Amazon - The CIA/Spook/Defense Department cloud providers with 1/3rd of all cloud infrastructure - should have zero access to anything related to Whonix users.
.onions everywhere is the real long term solution for all secure updating and upgrading, by default, configured from 1st install.
I am not sure we really should go into security by policy. Choosing good servers over bad servers. That opens a can of worms.
Before we were using 1) security.debian.org and 2) ftp.us.debian.org. Was never questioned at all.
Could be hosted in US and if I had to bet, I’d bet it is hosted in US.
Even more likely so.
Debian apt downloads looks like a volunteer effort. People who can sponsor/contribute these resources. Both 1) and 2) might already be hosted on amazon AWS or similarly awful. Since it is DNS round robin / mirrors most likely, it most likely is hitting such cloud providers already at least sometimes.
onions are not reliable enough yet.
Even if they were…: Do we say “building Whonix requires an already torified connection so you can access onions”? If you don’t have that, out of luck or use binary Whonix download first.
The problem with forcing CA SSL for apt updates is it breaks regular http mirrors and potentially limits mirror numbers severely - making it easier to censor the Whonix build/updates process. If it becomes widely adopted and http mirrors a minority then switch to apt-https
Censoring Amazon servers is equally pointless since they do go out of their way to keep their centers secret and use front companies to fool customers.
I suggest letting the chips fall where they may and tell users to restart Tor and re-run the apt process.

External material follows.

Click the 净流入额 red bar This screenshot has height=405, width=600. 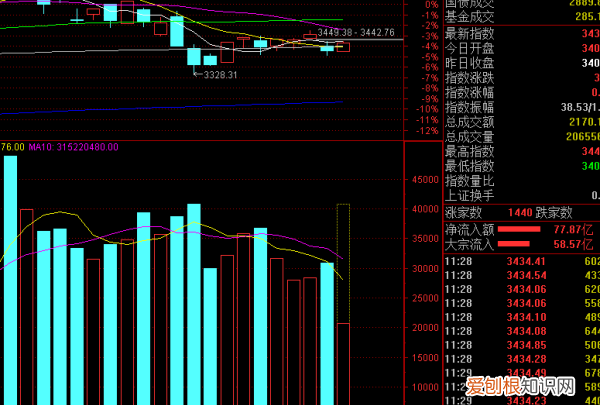(x=527, y=228)
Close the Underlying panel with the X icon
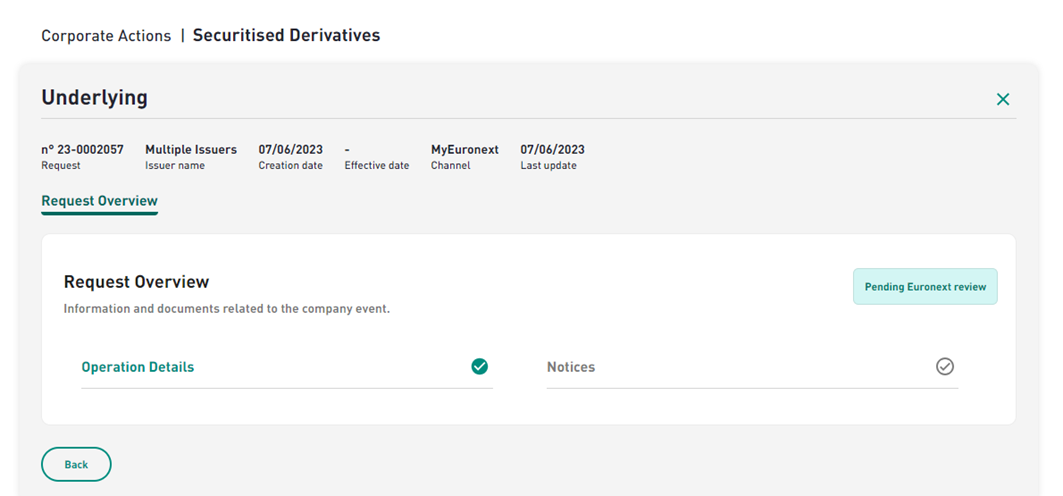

The good thing is onion mirrors are reliable enough (though not perfect) to act as alternate fallbacks
The good thing about apt is we don’t really need to trust the endpoint hosting the mirror when packages are signed. The advantage of onions is to stop selective poisoning of packages in event of an apt vuln or being able to track anonymous systems update patterns because machines have unique program sets installed on them.